Post-compile, it is identical. I also really don’t understand this interest in optimization. Are you running on ten megabyte strings? If not, who cares about speed? Nearly all of the time is going to be in setting up the call no matter how fast you make the call.

dg-pb · May 24, 2024, 10:40am

One very common case is Case-Change problem. snake_case to Title Case etc.
a) split sentence on multiple separators
b) separators must be kept in place to be able to join back

Note, split already offers this, but only for 1 specific case - whitespaces. It checks whether a character is one of many internally. Also, it lacks keepsep flag.

Currently this is usually being solved with re but solution is fairly involved. There is a whole library for it: case-converter · PyPI

MegaIng · May 24, 2024, 10:40am

Yes, exactly! That is where humre is going to fail for such simple cases compared to re or builtins. ( Unless I have a predefined pattern somewhere else, scattering the relevant code throughout the module)

elis.byberi · May 24, 2024, 10:42am

I am unable to reproduce that.

import timeit

setup = "s = 'a' * 50000 + '_' + 'a' * 50000 + '_' + 'a' * 50000"
number = 1000000

# Benchmark for find
find_time = timeit.timeit(
    "s.find('_')",
    setup=setup,
    number=number
)

# Benchmark for rfind
rfind_time = timeit.timeit(
    "s.rfind('_')",
    setup=setup,
    number=number
)

print(f"Time taken for find: {find_time} seconds")
print(f"Time taken for rfind: {rfind_time} seconds")

Output:

Time taken for find: 0.711215250999885 seconds
Time taken for rfind: 0.7262046799987729 seconds

NeilGirdhar · May 24, 2024, 10:44am

I mean the setup in the surrounding code, which has to happen no matter what. Whatever setup that humre does still going to be tiny by comparison.

And anyway, the humre compilation typically only happens once for a piece of code unless you’re searching for different things each time, which isn’t something that’s been illustrated in any examples.

I think in practice, these kind of micro-optimizations don’t matter. Python isn’t the right language if they do matter to you.

dg-pb · May 24, 2024, 10:46am

Much thanks! Im running OSX, could be a bug. Tested on 3.11 & 3.12 - same result.
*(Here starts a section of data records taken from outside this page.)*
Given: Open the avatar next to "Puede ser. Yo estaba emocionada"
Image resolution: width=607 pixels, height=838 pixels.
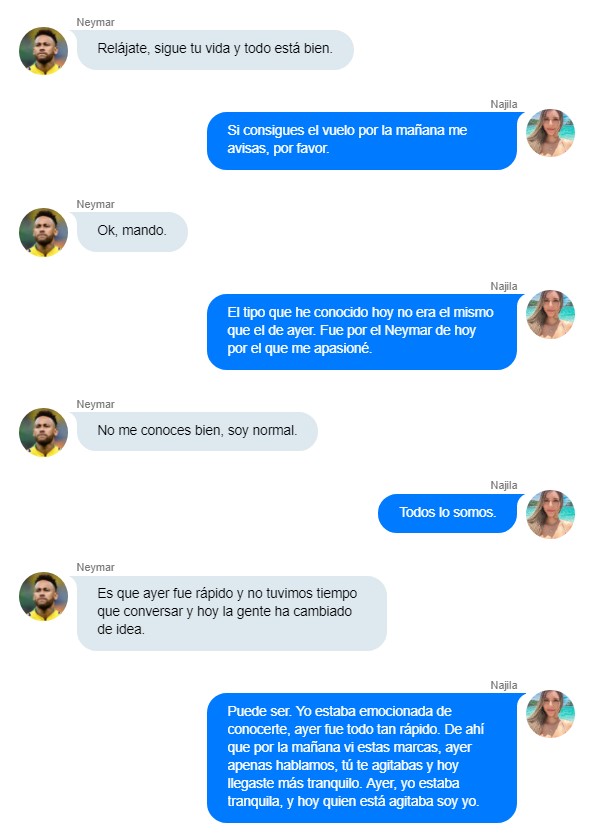Looking at the screenshot, I should coord(550,714).
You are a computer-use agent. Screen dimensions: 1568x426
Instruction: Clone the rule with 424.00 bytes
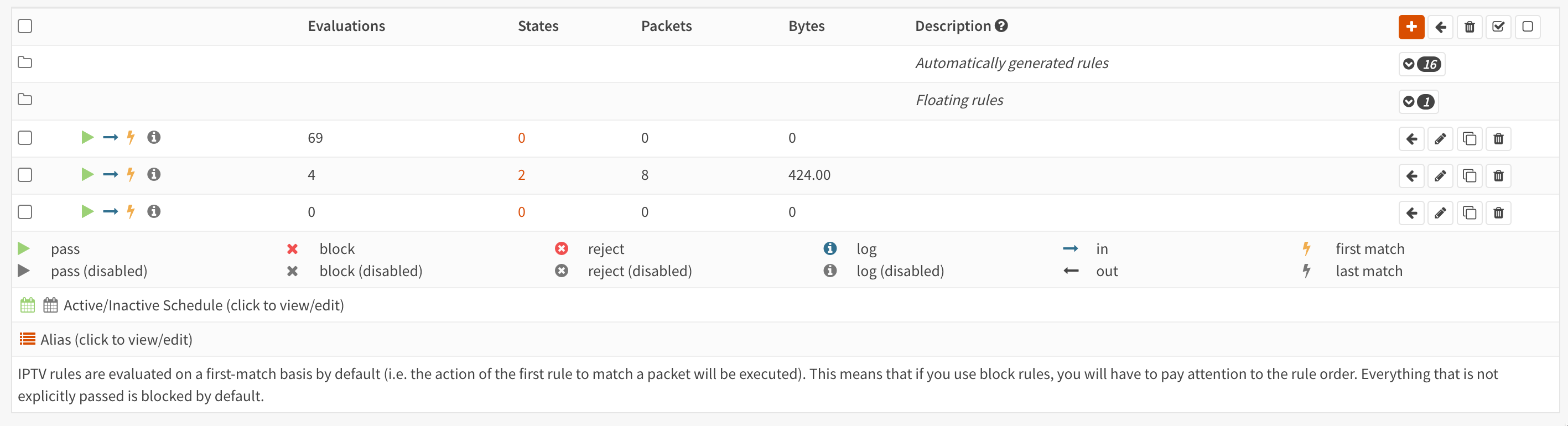(1470, 176)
dg-pb · May 24, 2024, 10:47am

Why? Could you elaborate?

Nineteendo · May 24, 2024, 10:51am

Very strange:

script

# find_tuple.sh
echo best case
find-tuple/python.exe -m timeit -s "string = '/' + 'a' * 999" "string.find('/')"
find-tuple/python.exe -m timeit -s "string = 'a' * 998 + '/'" "string.rfind('/')"
echo worst case
find-tuple/python.exe -m timeit -s "string = 'a' * 1000" "string.find('/')"
find-tuple/python.exe -m timeit -s "string = 'a' * 1000" "string.rfind('/')"

best case
10000000 loops, best of 5: 32.3 nsec per loop
5000000 loops, best of 5: 40.1 nsec per loop
worst case
5000000 loops, best of 5: 44.8 nsec per loop
500000 loops, best of 5: 639 nsec per loop

NeilGirdhar · May 24, 2024, 10:53am

If you’re worried about squeezing out every bit of speed, use a language like Rust or C. In Python, I don’t think that optimization is an important consideration compared with the other considerations mentioned in this thread: good interface design and keeping the stdlib simple.
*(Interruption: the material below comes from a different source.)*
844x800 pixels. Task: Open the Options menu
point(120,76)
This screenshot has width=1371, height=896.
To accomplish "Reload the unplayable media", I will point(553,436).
Nineteendo · May 24, 2024, 10:56am

We (not me) were recently investigating if we could avoid re imports because of the import time. Also, because of the setup cost alternatives beat it out for short strings, making it not objectively better. str.find(tuple) doesn’t suffer from those problems.

dg-pb · May 24, 2024, 11:00am

re is already 15x slower than str.find. How much slower is it going to be with humbre overhead?
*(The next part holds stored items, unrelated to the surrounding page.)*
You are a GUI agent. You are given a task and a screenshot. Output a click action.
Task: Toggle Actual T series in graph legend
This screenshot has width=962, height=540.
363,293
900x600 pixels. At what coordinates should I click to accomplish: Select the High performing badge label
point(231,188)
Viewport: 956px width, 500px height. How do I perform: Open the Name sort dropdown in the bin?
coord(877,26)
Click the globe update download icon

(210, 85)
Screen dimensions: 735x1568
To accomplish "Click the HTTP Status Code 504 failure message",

I think it is very wrong to argue: “It is either: speed or convenience”.
A good product is both fast and convenient.

Following your logic, 3 abstractions down nothing will be possible to calculate in time anymore.
And it is ok, because it is the wrong language.
So who is going to build a right one?

It is always easy to argue with such cliches.
It is much harder to come up with solutions that are good in all aspects.

Finally, yes, python is slower than compiled language.
Does it mean that perfromance does not matter anymore?
Or does it mean that extra effort is needed for it to be competitive?